◆ Text provided
BEGIN
Using the Charter to Repair the Damage of Unconstitutional Government Action

How does the Charter of Rights and Freedoms empower courts to repair the damage of unconstitutional government action? In a recent decision, Conseil scolaire francophone de la Colombie-Britannique v British Columbia (Conseil Scolaire), the Supreme Court of Canada (SCC) considered, inter alia, whether monetary damages can be awarded where government policy decisions are later held to violate fundamental rights under the Charter.[1] Prior to this decision, the SCC had held that “if [a government] act[s] in good faith and without abusing their power under prevailing law and only subsequently are their acts found to be unconstitutional, they will not be liable.”[2] By affording governments this kind of “limited immunity”[3] from monetary liability, the courts have sought “a means of creating a balance between the protection of constitutional rights and the need for effective government.”[4] Such immunity is generally recognized where it is required by considerations[5] like “the existence of alternative remedies and concerns for good governance.”[6] This prevents the “effectiveness and efficiency of government action” from being “excessively constrained” by potential liability.[7]

In Conseil Scolaire, the SCC assessed whether the above concerns for effective governance require that governments are shielded from liability “for decisions made in accordance with government policies.”[8] The following sections explain what constitutional remedies are available under Canadian law, before providing a brief commentary on the Supreme Court’s ruling in Conseil Scolaire.

The courts have access to three potential constitutional remedies

The Constitution Act, 1982 contains three provisions that dictate the remedies available to the courts where there is a finding of unconstitutionality. Section 24(1) of the Charter provides remedies against unconstitutional government action;[9] section 24(2) provides for the exclusion of evidence obtained in violation of the Charter;[10] and section 52(1) provides that a law that is inconsistent with the Constitution is, “to the extent of the inconsistency, of no force or effect.”[11] In other words, section 24(1) is available where a Charter violation occurs as a result of discretionary government action, but where the legislation that empowered the state actors is not itself unconstitutional.[12] Section 24(2) relates to the collection and admission of evidence. Section 52(1) applies when a Charter violation occurs because of unconstitutional legislation. Although possible, a claimant will rarely receive section 24(1) damages when a section 52(1) remedy has been granted.[13] As neither section 24(2) nor section 52(1) were at issue in Conseil Scolaire, they will not be discussed further in this article.
END
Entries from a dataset
BEGIN
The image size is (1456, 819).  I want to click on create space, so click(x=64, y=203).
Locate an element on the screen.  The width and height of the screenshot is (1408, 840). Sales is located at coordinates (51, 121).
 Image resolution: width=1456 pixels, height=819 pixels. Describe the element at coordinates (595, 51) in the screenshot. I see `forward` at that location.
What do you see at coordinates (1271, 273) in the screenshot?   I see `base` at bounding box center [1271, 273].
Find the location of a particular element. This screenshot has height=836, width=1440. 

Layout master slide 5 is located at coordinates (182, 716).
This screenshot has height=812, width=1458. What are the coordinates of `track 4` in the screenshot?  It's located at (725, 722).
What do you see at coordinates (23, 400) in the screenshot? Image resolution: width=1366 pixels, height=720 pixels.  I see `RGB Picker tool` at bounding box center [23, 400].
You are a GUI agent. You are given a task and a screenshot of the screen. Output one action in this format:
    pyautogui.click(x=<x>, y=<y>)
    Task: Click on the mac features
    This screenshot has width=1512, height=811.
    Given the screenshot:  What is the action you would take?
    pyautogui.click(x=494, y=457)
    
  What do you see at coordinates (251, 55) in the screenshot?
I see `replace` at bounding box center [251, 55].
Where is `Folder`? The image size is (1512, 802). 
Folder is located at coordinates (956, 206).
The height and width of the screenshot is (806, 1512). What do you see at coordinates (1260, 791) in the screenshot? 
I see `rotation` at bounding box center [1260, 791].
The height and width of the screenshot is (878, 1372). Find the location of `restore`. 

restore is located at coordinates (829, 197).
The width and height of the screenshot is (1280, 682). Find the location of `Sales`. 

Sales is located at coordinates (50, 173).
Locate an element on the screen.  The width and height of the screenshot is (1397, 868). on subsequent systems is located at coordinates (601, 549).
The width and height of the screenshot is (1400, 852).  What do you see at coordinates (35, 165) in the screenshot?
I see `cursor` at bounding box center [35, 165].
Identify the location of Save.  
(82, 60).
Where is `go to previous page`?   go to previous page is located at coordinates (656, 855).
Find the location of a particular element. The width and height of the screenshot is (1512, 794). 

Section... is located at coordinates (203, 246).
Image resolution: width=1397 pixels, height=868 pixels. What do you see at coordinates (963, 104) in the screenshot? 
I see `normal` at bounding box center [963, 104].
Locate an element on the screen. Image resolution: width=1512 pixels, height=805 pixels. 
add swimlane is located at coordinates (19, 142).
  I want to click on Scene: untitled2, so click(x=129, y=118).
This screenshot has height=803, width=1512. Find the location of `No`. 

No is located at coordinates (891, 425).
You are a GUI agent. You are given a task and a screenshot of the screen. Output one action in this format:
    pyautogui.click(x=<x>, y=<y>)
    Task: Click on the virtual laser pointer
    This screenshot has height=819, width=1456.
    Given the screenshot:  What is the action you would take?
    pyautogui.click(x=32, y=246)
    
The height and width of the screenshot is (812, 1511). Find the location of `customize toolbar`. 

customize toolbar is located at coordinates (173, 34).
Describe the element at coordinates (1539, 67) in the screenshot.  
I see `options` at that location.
END
◆ Objectives
a. Please reproduce the passage of the Charter remedies text starting with "In Conseil Scolaire, the SCC" and going on through "in Conseil Scolaire.".
b. According to the Charter remedies text, which provision applies when a Charter violation occurs because of unconstitutional legislation?
These entries have nothing to do with the Charter remedies text.

◆ Solutions
a.
In Conseil Scolaire, the SCC assessed whether the above concerns for effective governance require that governments are shielded from liability “for decisions made in accordance with government policies.”[8] The following sections explain what constitutional remedies are available under Canadian law, before providing a brief commentary on the Supreme Court’s ruling in Conseil Scolaire.

b. Section 52(1)